The deadly attack, which for the first time targeted the Jewish community in France since the country’s liberation from Nazi rule, was attributed by investigators to the Popular Front for the Liberation of Palestine-Special Operations (PFLP-OS), a dissident group of the PFLP.
“Stubbornness”
The instruction, put several times in long sleep, had “started from zero” after information designating in 1999 Hassan Diab as the one who made and planted the bomb in front of the synagogue, recalled Olivier Dabin.
His colleague Benjamin Chambre praised before him “the stubbornness” of magistrates and investigators making it possible to hold this trial, “even more than 42 years later”.
The “old-fashioned investigation”, without telephony or DNA, had begun thanks to the “motorcycle carcass” of the bomber near the synagogue, which had made it possible to go back to its buyer, a man presenting himself under the false Cypriot identity of Alexander Panadriyu, who also left five words on a hotel card.
For the prosecution, this Panadriyu and Hassan Diab are one, because of the “similarities” between his photos and the sketches of the suspect drawn at the time and four handwriting expertise not excluding that he or “the writer” of the form.
But the most “incriminating” element is the discovery a posteriori by counter-terrorism, nineteen years after the events, of the seizure in Rome in 1981 from a presumed member of the PFLP-OS of the Lebanese passport of Hassan Diab.

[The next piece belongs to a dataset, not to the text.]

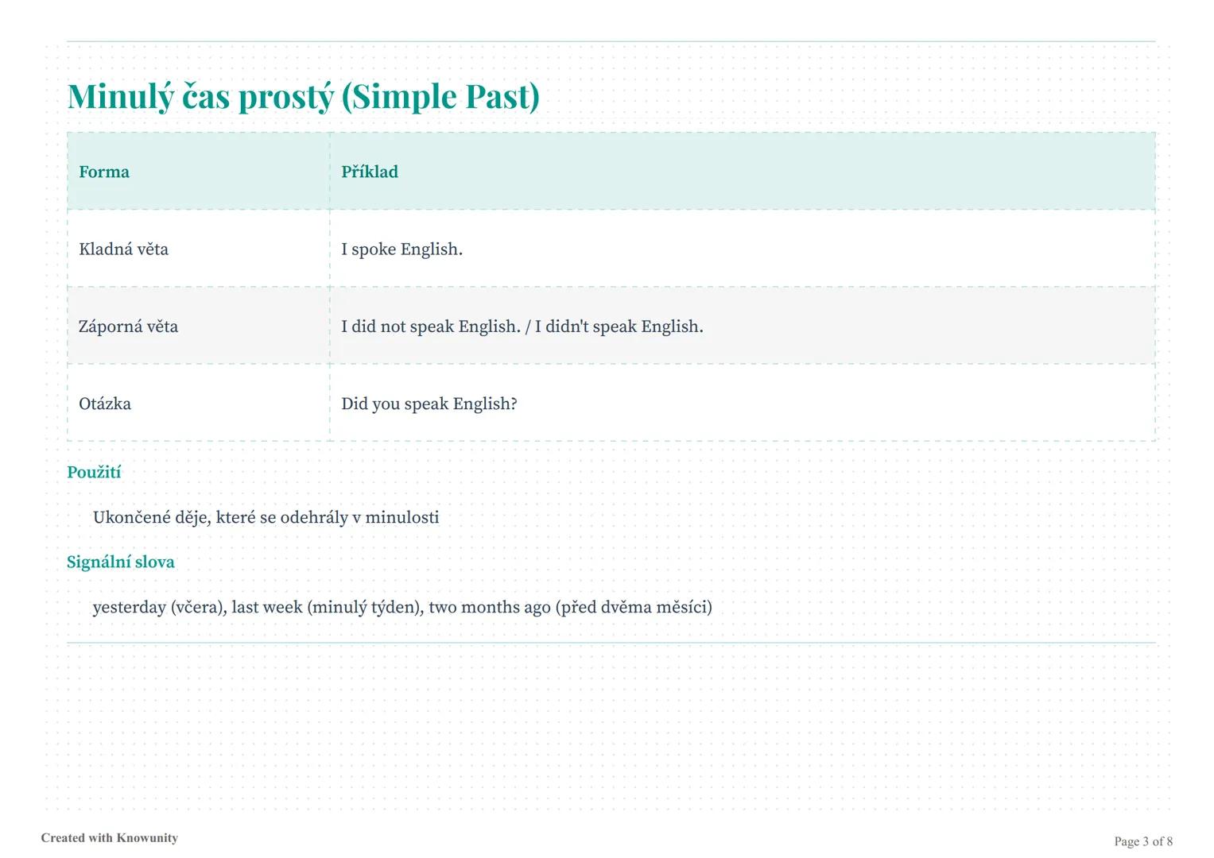
Task: Click the example "I spoke English."
Action: pyautogui.click(x=401, y=249)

This passport included an entry stamp on September 20, 1980 in Spain, the country from which the Copernic Street commando would have left, and an exit stamp from the same country seventeen days later.

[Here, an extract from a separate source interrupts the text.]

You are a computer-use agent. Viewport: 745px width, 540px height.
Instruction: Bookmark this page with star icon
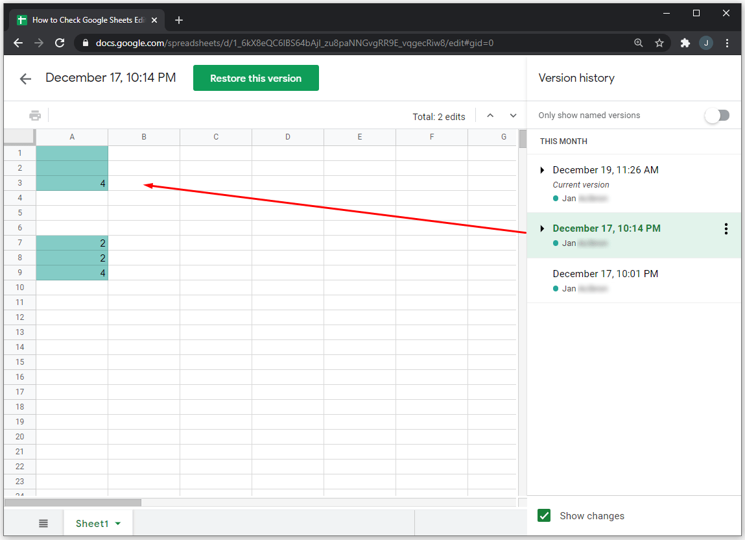click(x=659, y=43)
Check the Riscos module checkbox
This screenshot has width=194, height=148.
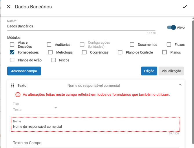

Hassan Diab has always claimed to have lost this passport and that he could not be in Paris or Spain at the time of the events since he was taking his exams at the University of Beirut.
His version had been corroborated by former students and his ex-partner, “credible” testimonies for the two investigating judges who had ordered the dismissal.
The Advocates General swept them away, considering that these examinations, the dates of which could not be specified, “do not constitute an alibi for Hassan Diab”.
The verdict is expected Friday at the end of the day.